Understanding the Master Index Standardization Engine

Standardization State Definitions

An FSM framework is defined by its different states and transitions between states. Each FSM begins with a start state when it receives an input string. The first recognized input symbol in the input string determines the next state based on customizable rules defined in the state model section of standardizer.xml. The next recognized input symbol determines the transition to the next state. This continues until no symbols are recognized and the termination state is reached.

Below is an excerpt from the state definitions for the PersonName data type. In this state, the first name has been processed and the standardization engine is looking for one of the following: a first name (indicating a middle name), a last name, an abbreviation (indicating a middle initial), a conjunction, or a nickname.

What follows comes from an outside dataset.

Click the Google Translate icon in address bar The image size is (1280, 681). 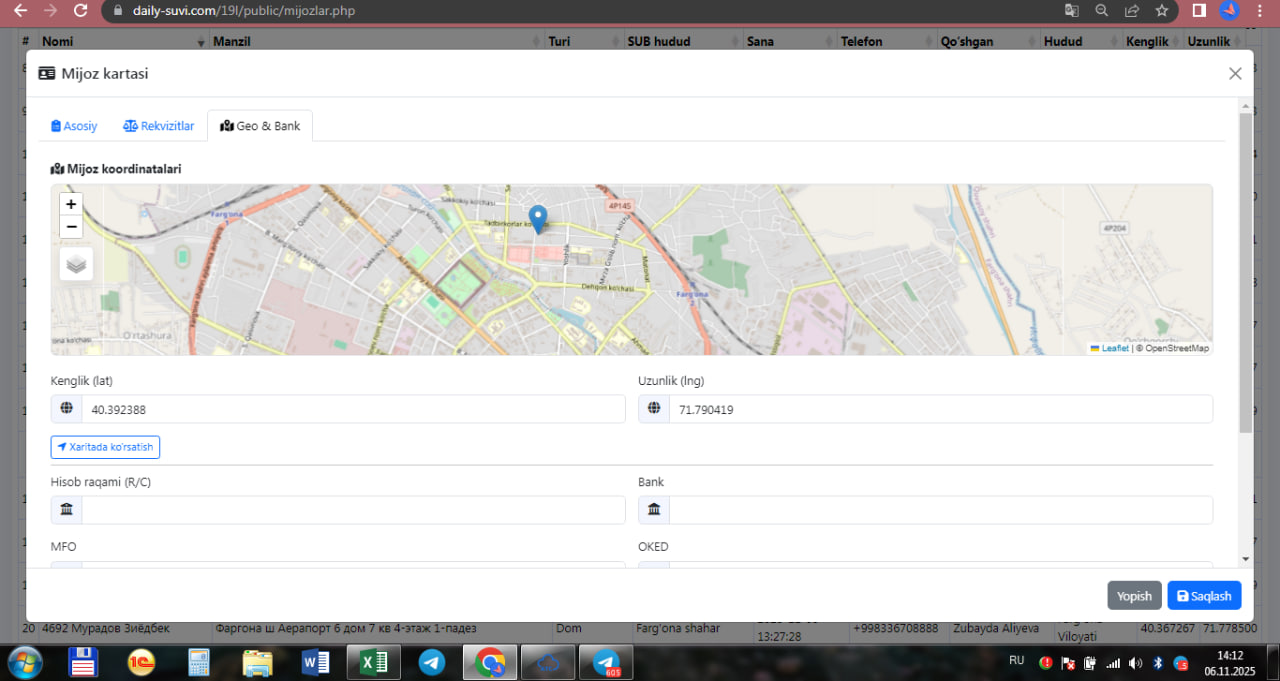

A probability is given for each of these symbols indicating how likely it is to be the next token.


<stateModel name="start">
   <when inputSymbol="salutation" nextState="salutation" 
         outputSymbol="salutation" probability=".15"/>
   <when inputSymbol="givenName" nextState="headingFirstName" 
         outputSymbol="firstName" probability=".6"/>
   <when inputSymbol="abbreviation" nextState="headingFirstName" 
         outputSymbol="firstName" probability=".15"/>
   <when inputSymbol="surname" nextState="trailingLastName" 
         outputSymbol="lastName" probability=".1"/>
   <state name="headingFirstName">
      <when inputSymbol="givenName" nextState="headingMiddleName" 
            outputSymbol="middleName" probability=".4"/>
      <when inputSymbol="surname" nextState="headingLastName" 
            outputSymbol="lastName" probability=".3"/>
      <when inputSymbol="abbreviation" nextState="headingMiddleName" 
            outputSymbol="middleName" probability=".1"/>
      <when inputSymbol="conjunction" nextState="headingFirstName" 
            outputSymbol="conjunction" probability=".1"/>
      <when inputSymbol="nickname" nextState="firstNickname" 
            outputSymbol="nickname" probability=".1"/>
   </state>
   ...

The following table lists and describes the XML elements and attributes for the standardization state definitions.

Element 

Attribute 

Description 

stateModel 

 

The primary container element for the state model that includes the definitions for each state in the FSM. This element contains a series of when elements as described below to define the transitions from the start element to any of the other states. It also contains a series of state elements that define the remaining FSM states.

 

name 

The name of start state (by default, “start”). 

state 

 

A definition for one state in the FSM (not including the start state). Each state element contains a series of when elements and attributes as described above to define the processing flow.

 

name 

The name of the state. The names defined here are referenced in the nextState attributes described below to specify the next state.

when 

 

A statement defining which state to transition to and which symbol to output when a specific input symbol is recognized in each state. These elements define the possible transitions from one state to another.  

 

inputSymbol 

The name of an input symbol that might occur next in the input string. This must match one of the input symbols defined later in the file. For more information about input symbols and their processing logic, see Input Symbol Definitions.

 

nextState 

The name of the next state to transition to when the specified input symbol is recognized. This must match the name of one of the states defined in the state model section. 

 

outputSymbol 

The name of the symbol that the current state produces for when processing is complete for the state based on the input symbol. Not all transitions have an output symbol. This must match one of the output symbols defined later in the file. For more information, see Output Symbol Definitions

 

probability 

The probability that the given input symbol is actually the next symbol in the input string. Probabilities are indicated by a decimal between and including 1 and 0. All probabilities for a given state must add up to 1. If a state definition includes the eof element described below, all probabilities including the eof probability must add up to 1.

eof 

probability 

The probability that the FSM has reached the end of the input string in the current state. Probabilities are indicated by a decimal between and including 1 and 0. The sum of this probability and all other probabilities for a given state must be 1.